• [Written problem]: Copy out the records below, swapping every "word" for "term" and keeping everything else as it is. Omit the pictures from your copy.

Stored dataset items
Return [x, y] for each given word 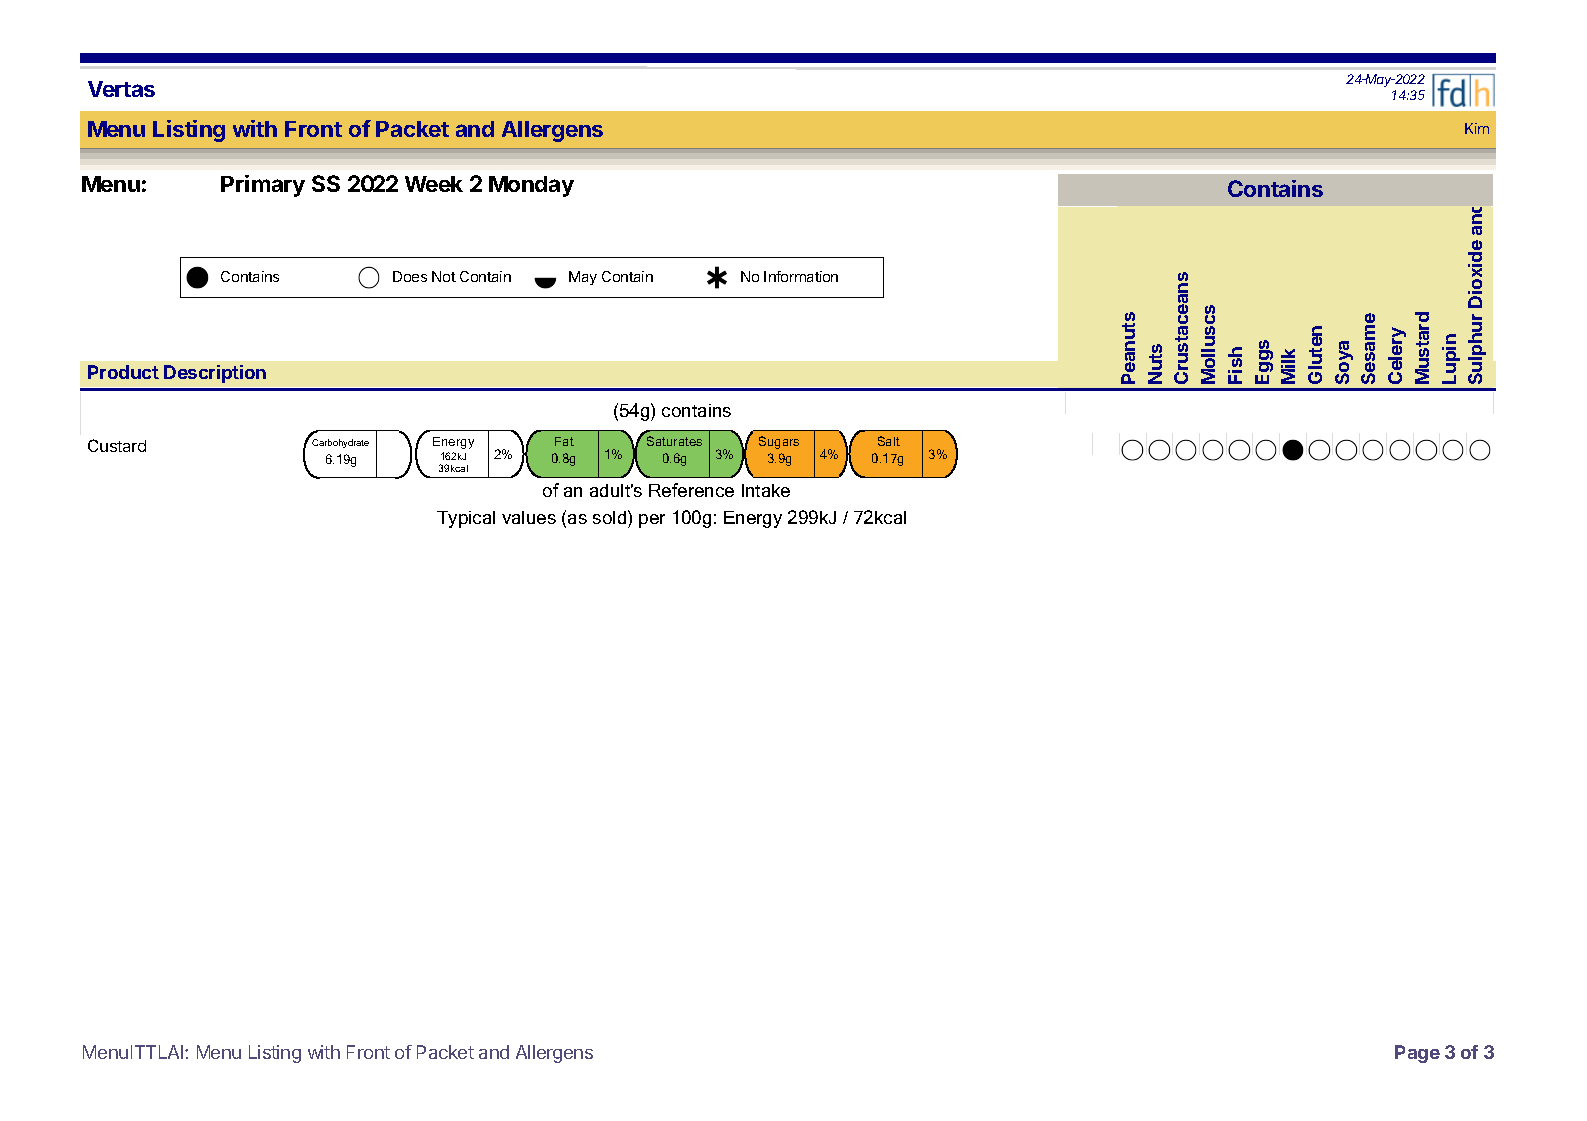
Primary [263, 186]
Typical [466, 519]
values [529, 517]
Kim [1477, 128]
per [652, 521]
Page [1417, 1054]
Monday [531, 186]
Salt [889, 441]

• [Expected answer]:
Return [x, y] for each given term 
Primary [263, 186]
Typical [466, 519]
values [529, 517]
Kim [1477, 128]
per [652, 521]
Page [1417, 1054]
Monday [531, 186]
Salt [889, 441]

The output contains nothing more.